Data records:
_ _ _ _ _

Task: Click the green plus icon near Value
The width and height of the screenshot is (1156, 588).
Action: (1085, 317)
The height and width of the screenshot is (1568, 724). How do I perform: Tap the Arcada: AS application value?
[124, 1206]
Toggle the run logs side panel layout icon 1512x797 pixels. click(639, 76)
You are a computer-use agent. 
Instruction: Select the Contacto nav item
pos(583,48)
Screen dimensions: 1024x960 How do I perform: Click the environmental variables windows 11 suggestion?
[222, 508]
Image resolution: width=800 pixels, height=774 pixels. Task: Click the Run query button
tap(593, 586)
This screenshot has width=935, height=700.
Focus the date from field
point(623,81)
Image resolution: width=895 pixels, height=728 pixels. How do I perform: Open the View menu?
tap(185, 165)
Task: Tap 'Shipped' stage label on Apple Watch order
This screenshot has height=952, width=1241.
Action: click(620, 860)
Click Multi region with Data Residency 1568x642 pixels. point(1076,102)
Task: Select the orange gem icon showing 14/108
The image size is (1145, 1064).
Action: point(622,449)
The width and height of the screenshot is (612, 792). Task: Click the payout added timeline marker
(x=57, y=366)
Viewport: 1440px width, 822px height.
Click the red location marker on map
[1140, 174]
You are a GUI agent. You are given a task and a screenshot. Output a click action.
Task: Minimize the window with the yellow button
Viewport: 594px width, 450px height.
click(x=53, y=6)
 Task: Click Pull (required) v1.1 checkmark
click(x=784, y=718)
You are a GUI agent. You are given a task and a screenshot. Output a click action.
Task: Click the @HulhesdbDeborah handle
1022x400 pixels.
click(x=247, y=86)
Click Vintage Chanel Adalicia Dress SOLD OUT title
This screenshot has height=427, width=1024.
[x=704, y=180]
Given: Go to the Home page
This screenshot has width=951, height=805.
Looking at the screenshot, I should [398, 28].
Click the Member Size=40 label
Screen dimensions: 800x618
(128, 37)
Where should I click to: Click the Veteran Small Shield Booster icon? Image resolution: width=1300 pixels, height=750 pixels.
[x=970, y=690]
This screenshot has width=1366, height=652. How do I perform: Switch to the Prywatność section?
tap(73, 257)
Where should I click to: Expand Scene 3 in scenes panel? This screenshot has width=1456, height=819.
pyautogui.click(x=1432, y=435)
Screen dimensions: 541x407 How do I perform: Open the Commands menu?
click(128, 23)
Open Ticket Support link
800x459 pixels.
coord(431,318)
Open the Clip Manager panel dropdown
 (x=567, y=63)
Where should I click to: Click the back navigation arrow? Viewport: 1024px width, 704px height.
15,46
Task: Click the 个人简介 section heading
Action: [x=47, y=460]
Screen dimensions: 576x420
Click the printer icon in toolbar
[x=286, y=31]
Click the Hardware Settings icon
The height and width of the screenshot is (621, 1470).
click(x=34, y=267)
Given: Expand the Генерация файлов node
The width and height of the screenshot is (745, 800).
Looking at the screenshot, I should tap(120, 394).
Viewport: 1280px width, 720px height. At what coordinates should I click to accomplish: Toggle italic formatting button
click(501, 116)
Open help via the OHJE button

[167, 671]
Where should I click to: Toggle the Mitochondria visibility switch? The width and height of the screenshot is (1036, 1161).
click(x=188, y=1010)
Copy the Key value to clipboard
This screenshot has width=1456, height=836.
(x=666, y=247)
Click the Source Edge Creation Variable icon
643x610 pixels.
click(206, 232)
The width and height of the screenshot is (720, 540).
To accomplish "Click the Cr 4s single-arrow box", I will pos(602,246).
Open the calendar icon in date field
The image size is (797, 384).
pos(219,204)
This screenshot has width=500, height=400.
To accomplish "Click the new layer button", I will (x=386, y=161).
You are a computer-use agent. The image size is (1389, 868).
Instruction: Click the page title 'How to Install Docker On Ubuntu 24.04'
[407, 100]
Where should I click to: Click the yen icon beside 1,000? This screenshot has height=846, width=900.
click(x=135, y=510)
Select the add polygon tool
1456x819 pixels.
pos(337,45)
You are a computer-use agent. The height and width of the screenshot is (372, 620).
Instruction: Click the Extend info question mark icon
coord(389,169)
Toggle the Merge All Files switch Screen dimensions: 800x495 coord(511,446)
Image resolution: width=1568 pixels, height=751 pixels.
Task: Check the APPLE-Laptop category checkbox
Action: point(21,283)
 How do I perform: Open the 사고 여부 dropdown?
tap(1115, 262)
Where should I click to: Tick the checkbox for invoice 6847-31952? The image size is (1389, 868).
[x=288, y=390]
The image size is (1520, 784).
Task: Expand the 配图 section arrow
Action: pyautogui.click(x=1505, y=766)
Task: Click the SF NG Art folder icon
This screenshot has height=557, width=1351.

_ _ _ _ _

◆ **TASK DIRECTIONS**
The entries are to be repeated exactly, with nothing altered.

◆ **EXPECTED ANSWER**
Task: Click the green plus icon near Value
The width and height of the screenshot is (1156, 588).
Action: (1085, 317)
The height and width of the screenshot is (1568, 724). How do I perform: Tap the Arcada: AS application value?
[124, 1206]
Toggle the run logs side panel layout icon 1512x797 pixels. click(639, 76)
You are a computer-use agent. 
Instruction: Select the Contacto nav item
pos(583,48)
Screen dimensions: 1024x960 How do I perform: Click the environmental variables windows 11 suggestion?
[222, 508]
Image resolution: width=800 pixels, height=774 pixels. Task: Click the Run query button
tap(593, 586)
This screenshot has width=935, height=700.
Focus the date from field
point(623,81)
Image resolution: width=895 pixels, height=728 pixels. How do I perform: Open the View menu?
tap(185, 165)
Task: Tap 'Shipped' stage label on Apple Watch order
This screenshot has height=952, width=1241.
Action: click(620, 860)
Click Multi region with Data Residency 1568x642 pixels. point(1076,102)
Task: Select the orange gem icon showing 14/108
The image size is (1145, 1064).
Action: point(622,449)
The width and height of the screenshot is (612, 792). Task: Click the payout added timeline marker
(x=57, y=366)
Viewport: 1440px width, 822px height.
Click the red location marker on map
[1140, 174]
You are a GUI agent. You are given a task and a screenshot. Output a click action.
Task: Minimize the window with the yellow button
Viewport: 594px width, 450px height.
click(x=53, y=6)
 Task: Click Pull (required) v1.1 checkmark
click(x=784, y=718)
You are a GUI agent. You are given a task and a screenshot. Output a click action.
Task: Click the @HulhesdbDeborah handle
1022x400 pixels.
click(x=247, y=86)
Click Vintage Chanel Adalicia Dress SOLD OUT title
This screenshot has height=427, width=1024.
[x=704, y=180]
Given: Go to the Home page
This screenshot has width=951, height=805.
Looking at the screenshot, I should [398, 28].
Click the Member Size=40 label
Screen dimensions: 800x618
(128, 37)
Where should I click to: Click the Veteran Small Shield Booster icon? Image resolution: width=1300 pixels, height=750 pixels.
[x=970, y=690]
This screenshot has width=1366, height=652. How do I perform: Switch to the Prywatność section?
tap(73, 257)
Where should I click to: Expand Scene 3 in scenes panel? This screenshot has width=1456, height=819.
pyautogui.click(x=1432, y=435)
Screen dimensions: 541x407 How do I perform: Open the Commands menu?
click(128, 23)
Open Ticket Support link
800x459 pixels.
coord(431,318)
Open the Clip Manager panel dropdown
 (x=567, y=63)
Where should I click to: Click the back navigation arrow? Viewport: 1024px width, 704px height.
15,46
Task: Click the 个人简介 section heading
Action: [x=47, y=460]
Screen dimensions: 576x420
Click the printer icon in toolbar
[x=286, y=31]
Click the Hardware Settings icon
The height and width of the screenshot is (621, 1470).
click(x=34, y=267)
Given: Expand the Генерация файлов node
The width and height of the screenshot is (745, 800).
Looking at the screenshot, I should tap(120, 394).
Viewport: 1280px width, 720px height. At what coordinates should I click to accomplish: Toggle italic formatting button
click(501, 116)
Open help via the OHJE button

[167, 671]
Where should I click to: Toggle the Mitochondria visibility switch? The width and height of the screenshot is (1036, 1161).
click(x=188, y=1010)
Copy the Key value to clipboard
This screenshot has width=1456, height=836.
(x=666, y=247)
Click the Source Edge Creation Variable icon
643x610 pixels.
click(206, 232)
The width and height of the screenshot is (720, 540).
To accomplish "Click the Cr 4s single-arrow box", I will pos(602,246).
Open the calendar icon in date field
The image size is (797, 384).
pos(219,204)
This screenshot has width=500, height=400.
To accomplish "Click the new layer button", I will (x=386, y=161).
You are a computer-use agent. The image size is (1389, 868).
Instruction: Click the page title 'How to Install Docker On Ubuntu 24.04'
[407, 100]
Where should I click to: Click the yen icon beside 1,000? This screenshot has height=846, width=900.
click(x=135, y=510)
Select the add polygon tool
1456x819 pixels.
pos(337,45)
You are a computer-use agent. The height and width of the screenshot is (372, 620).
Instruction: Click the Extend info question mark icon
coord(389,169)
Toggle the Merge All Files switch Screen dimensions: 800x495 coord(511,446)
Image resolution: width=1568 pixels, height=751 pixels.
Task: Check the APPLE-Laptop category checkbox
Action: point(21,283)
 How do I perform: Open the 사고 여부 dropdown?
tap(1115, 262)
Where should I click to: Tick the checkbox for invoice 6847-31952? The image size is (1389, 868).
[x=288, y=390]
The image size is (1520, 784).
Task: Expand the 配图 section arrow
Action: pyautogui.click(x=1505, y=766)
Task: Click the SF NG Art folder icon
This screenshot has height=557, width=1351.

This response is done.